Collected data
========================

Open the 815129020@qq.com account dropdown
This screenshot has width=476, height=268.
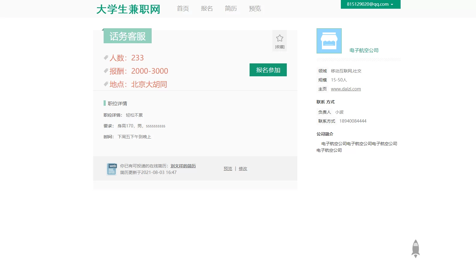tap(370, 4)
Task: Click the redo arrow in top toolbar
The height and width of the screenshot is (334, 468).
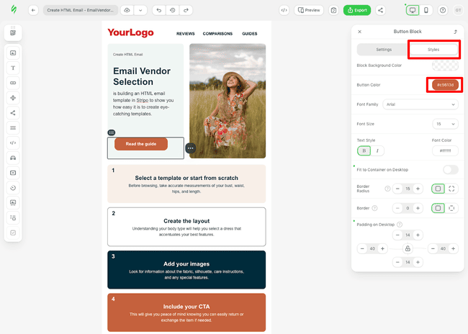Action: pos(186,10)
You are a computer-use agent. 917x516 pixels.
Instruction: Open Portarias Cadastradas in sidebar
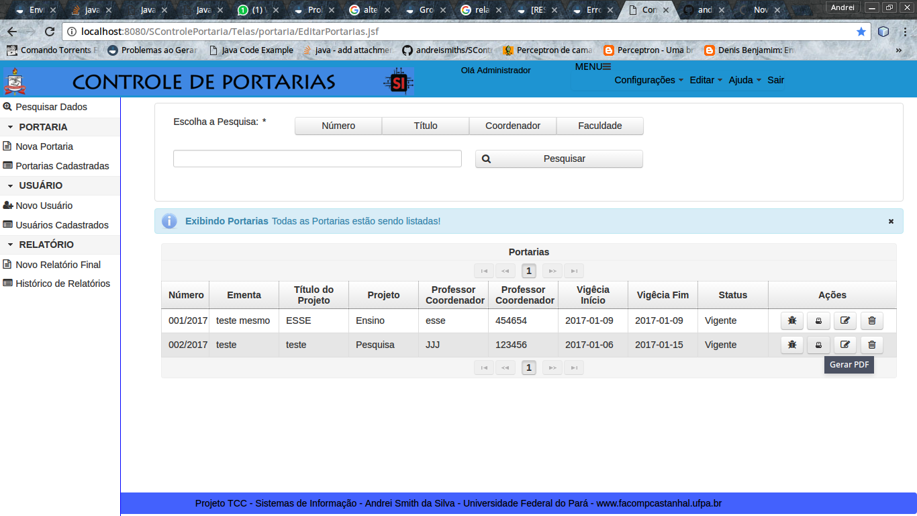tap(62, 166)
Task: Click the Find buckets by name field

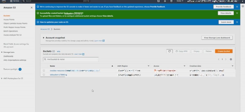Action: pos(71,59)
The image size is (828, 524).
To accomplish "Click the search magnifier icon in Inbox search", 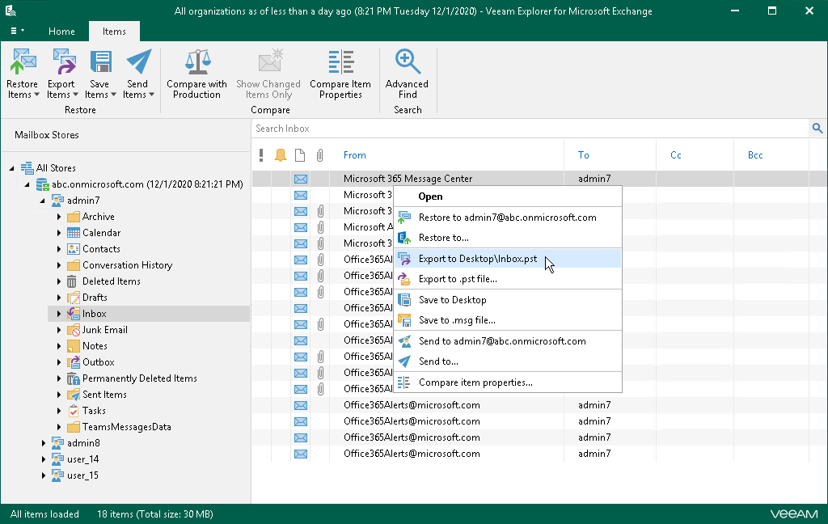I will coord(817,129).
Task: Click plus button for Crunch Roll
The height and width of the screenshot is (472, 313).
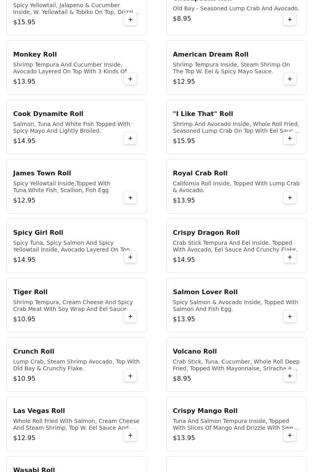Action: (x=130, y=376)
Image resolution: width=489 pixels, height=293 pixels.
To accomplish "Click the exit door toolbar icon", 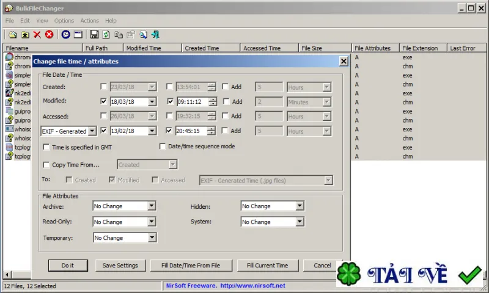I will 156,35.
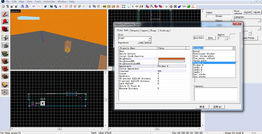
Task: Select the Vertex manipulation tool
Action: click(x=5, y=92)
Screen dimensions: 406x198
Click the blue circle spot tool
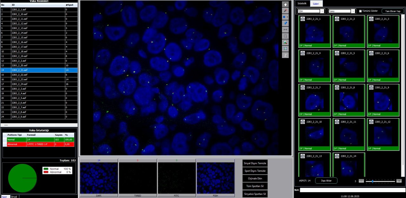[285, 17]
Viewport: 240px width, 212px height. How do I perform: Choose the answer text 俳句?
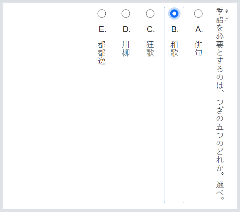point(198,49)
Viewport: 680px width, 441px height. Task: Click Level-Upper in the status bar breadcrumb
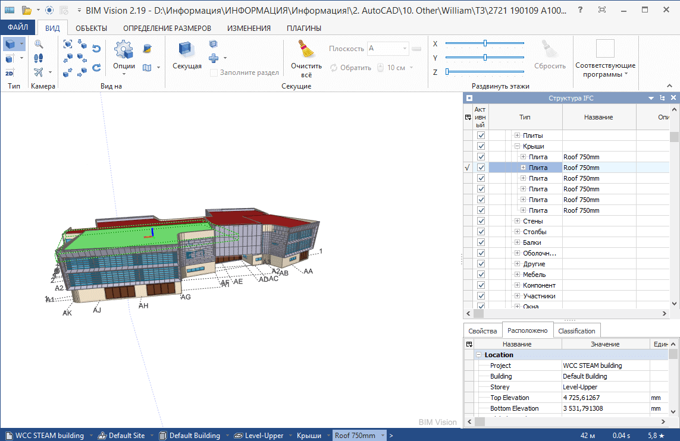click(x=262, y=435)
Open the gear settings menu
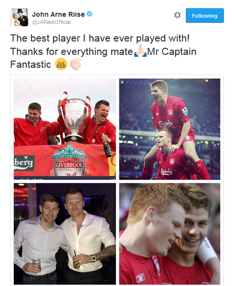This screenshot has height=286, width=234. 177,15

========================

ABOUT THIS EXERCISE: Lines in the records that hold the word "pixels" are to be counted; give only the total.

TASK RESPONSE: 2